Mr Lloyd Webber, one of the campaign’s patrons, officially opened the new building.
He stressed the importance of investment in music education.
“It seems to be on the wane in so many schools so it’s wonderful to see Ipswich School take it so seriously. Music has the power to unite people, it doesn’t have any barriers of language, race or background, people work together at music and it’s bigger than them as individuals.
“Music has been my life. I feel very strongly about it and I’ve seen just what it can do for children. It’s a hugely important thing to have in school life. It’s very easy to cut things back and very hard to build them up again.
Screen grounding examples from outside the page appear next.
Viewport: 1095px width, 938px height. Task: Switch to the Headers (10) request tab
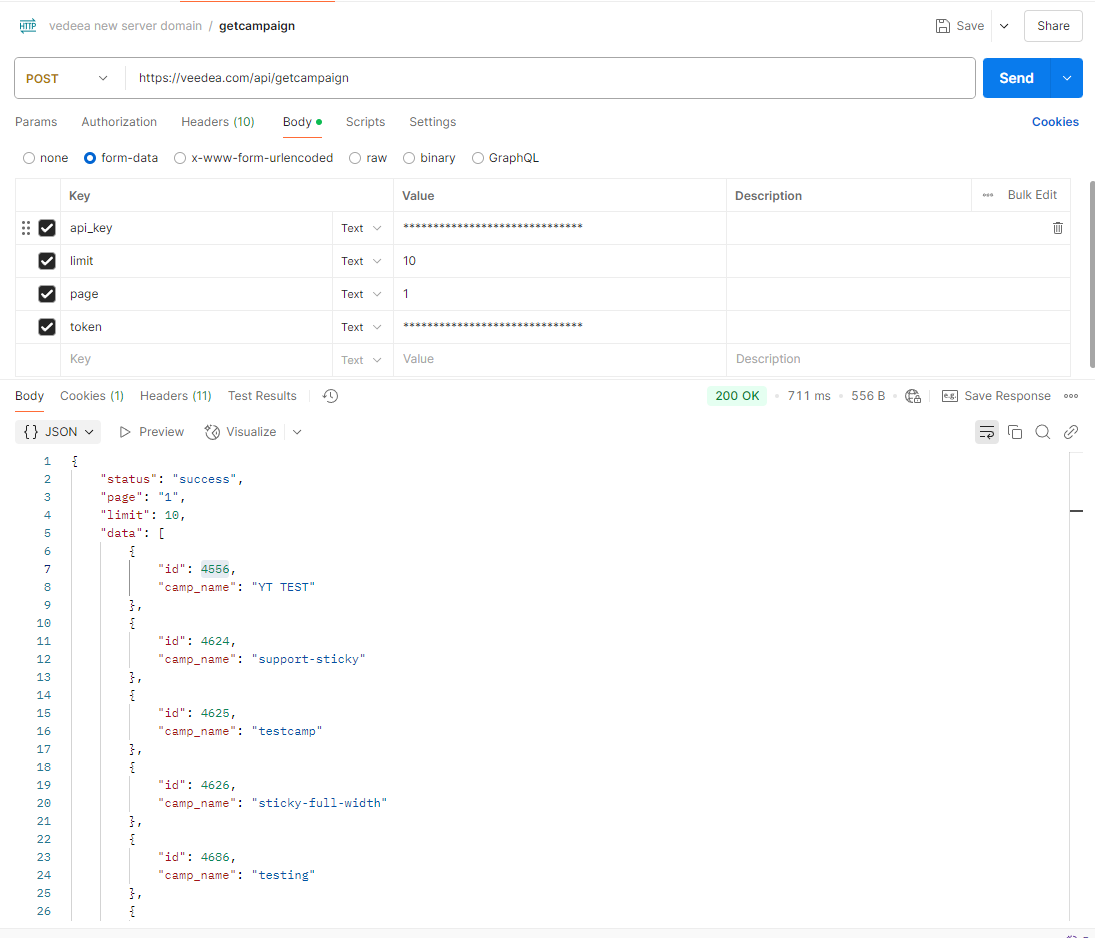tap(217, 122)
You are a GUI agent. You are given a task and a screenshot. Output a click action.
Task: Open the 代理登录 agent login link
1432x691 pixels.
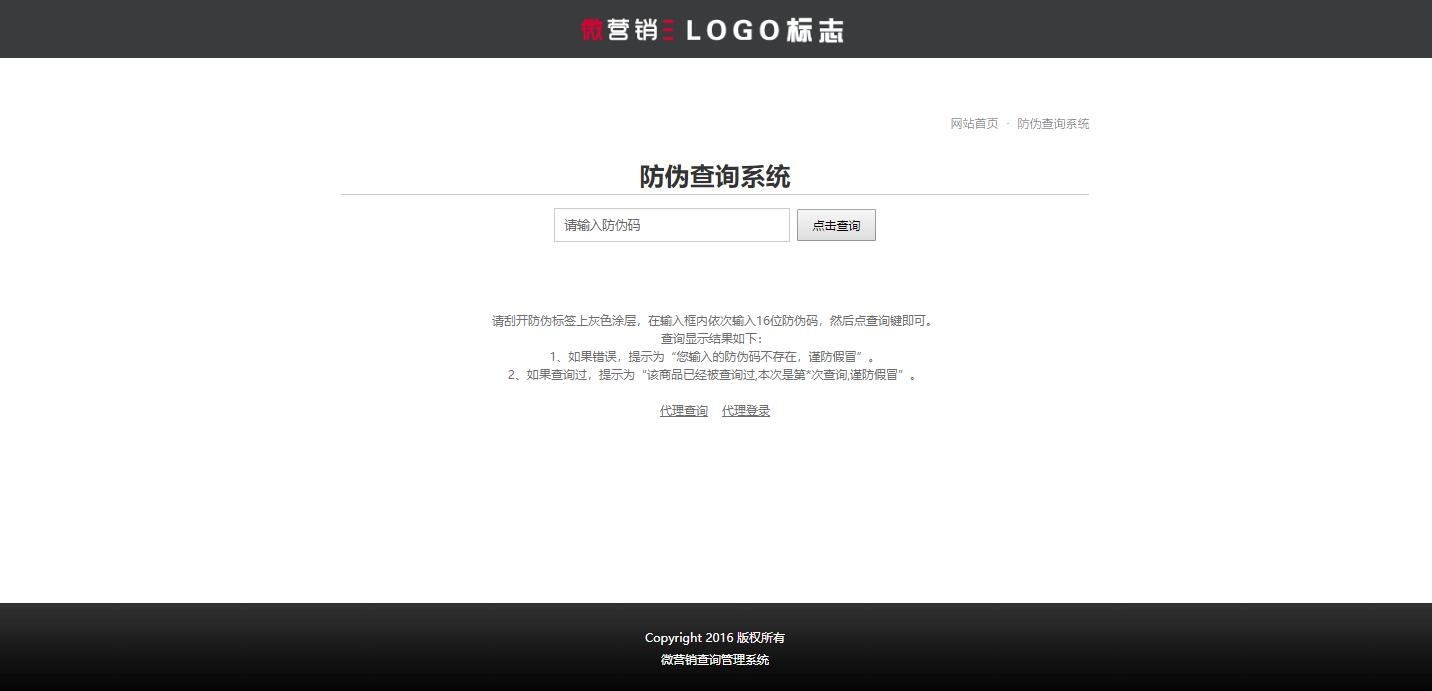coord(746,410)
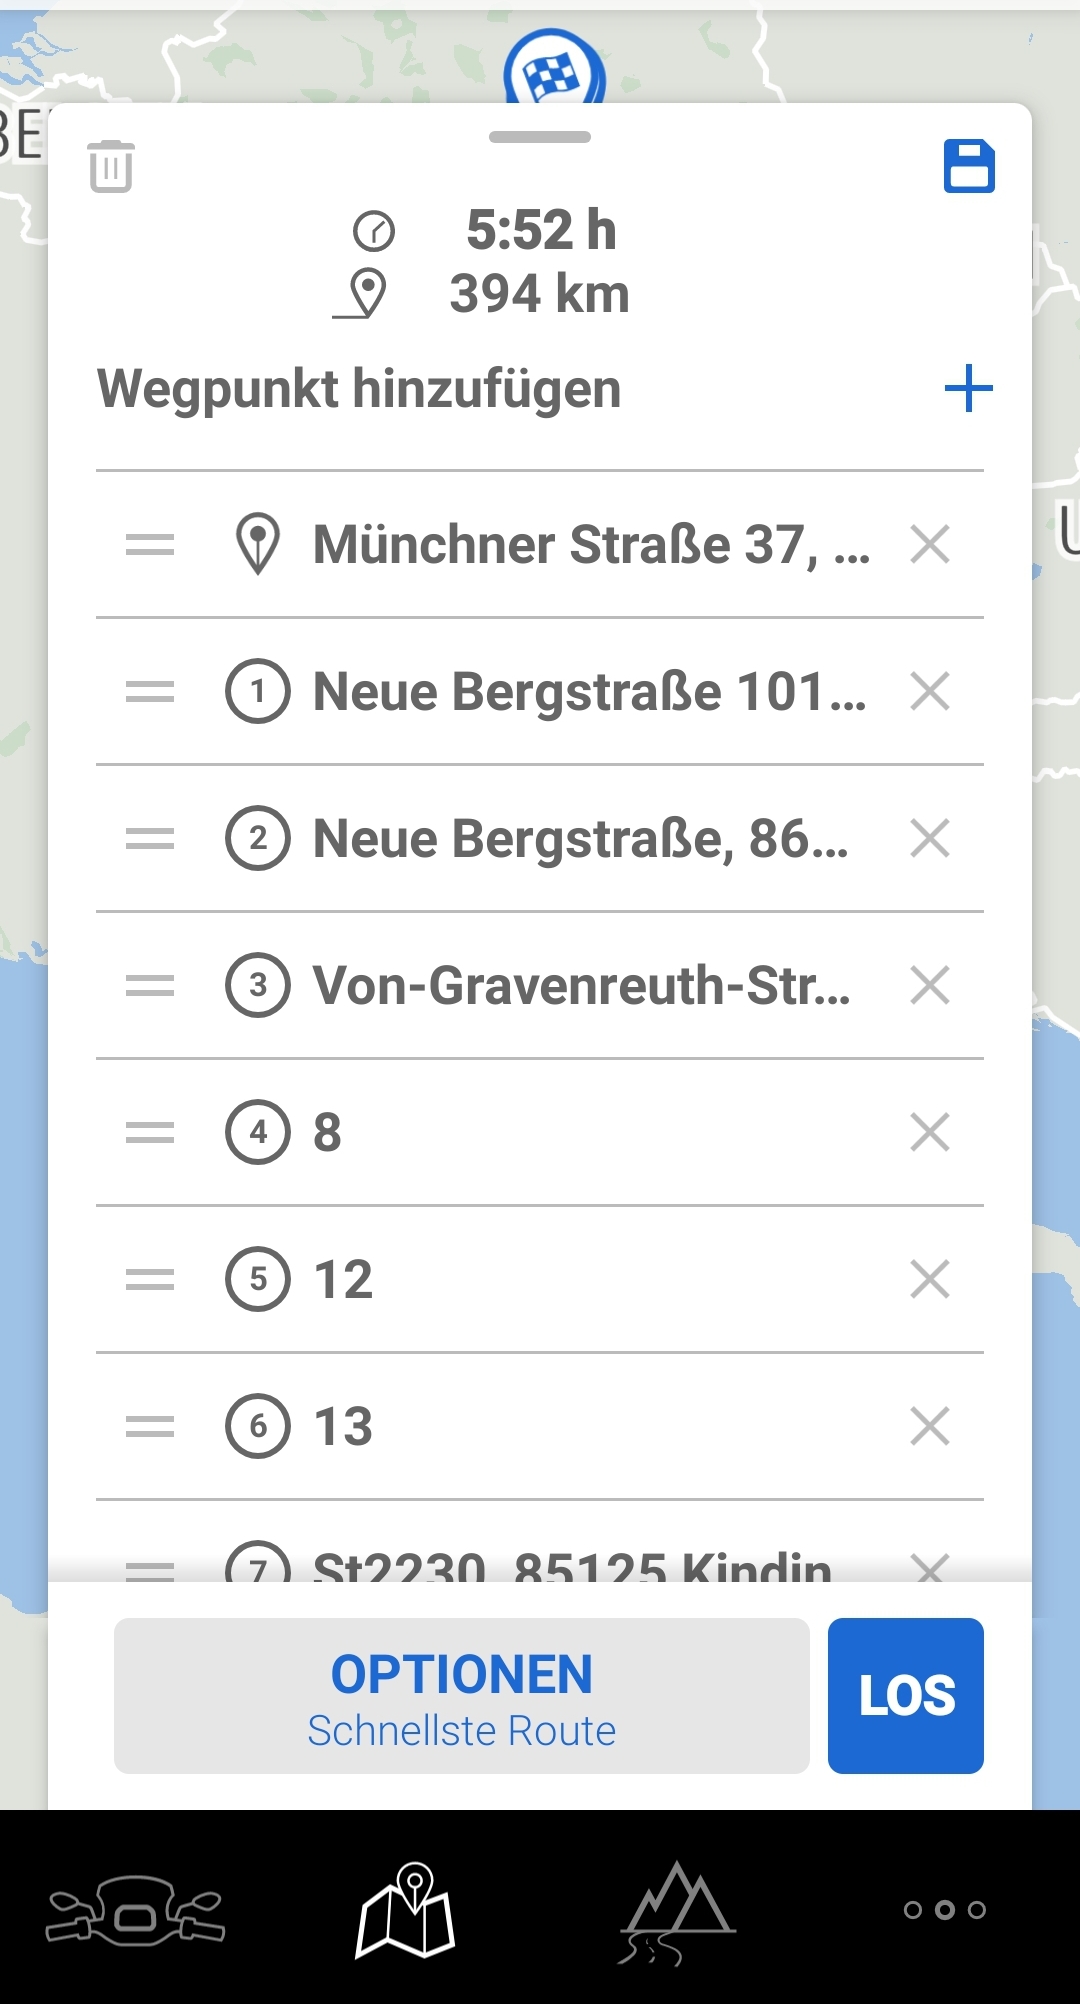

I think this government needs to be really careful about what it’s doing.”
Karl Daniels, chairman of Ipswich School’s governing body, was delighted to be celebrating two exciting occasions for Ipswich School. He said the new build had been one of the most interesting projects he’d been involved with during his time with the school and in many ways the most complicated.
“More than 10 years ago somebody said ‘we ought to have a new music school, we badly need one, that’s a good idea’ - and here it is. If only it were that simple.”
Thanking all those involved in the planning and building process and the campaign’s patrons - which include Lord Tollemache, soprano Dame Emma Kirkby, pianist Nicholas McCarthy and former headmaster Ian Galbraith - he added: “The new music school, which is another iconic school building, has been made possible through the generous donations of parents, former pupils and friends of Ipswich School and we are indebted to them for their support.”